Provided information:

##########

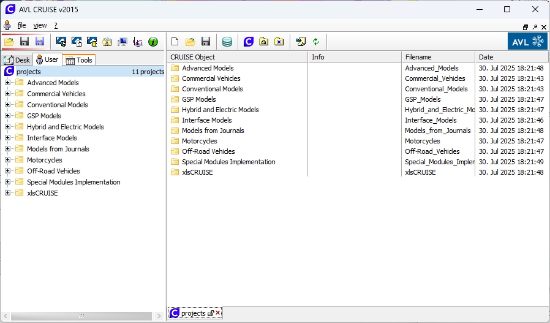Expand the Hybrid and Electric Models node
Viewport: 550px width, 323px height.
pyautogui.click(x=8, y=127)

##########

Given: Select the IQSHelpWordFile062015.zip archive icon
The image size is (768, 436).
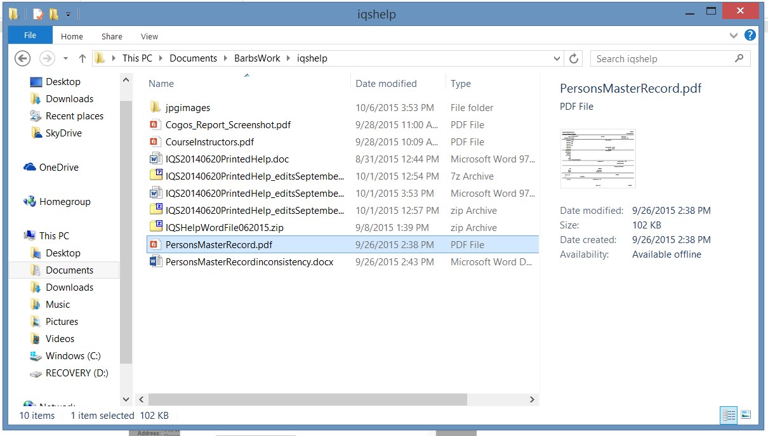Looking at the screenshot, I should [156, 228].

##########

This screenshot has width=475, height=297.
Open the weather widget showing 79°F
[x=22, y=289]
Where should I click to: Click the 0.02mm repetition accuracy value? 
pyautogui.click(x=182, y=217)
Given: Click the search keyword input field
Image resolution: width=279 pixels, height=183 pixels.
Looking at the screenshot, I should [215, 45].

##########

Exercise requirements: Search the listing above for lines containing "Given", and copy them.

Exercise response:
Given: Select the IQSHelpWordFile062015.zip archive icon
Given: Click the search keyword input field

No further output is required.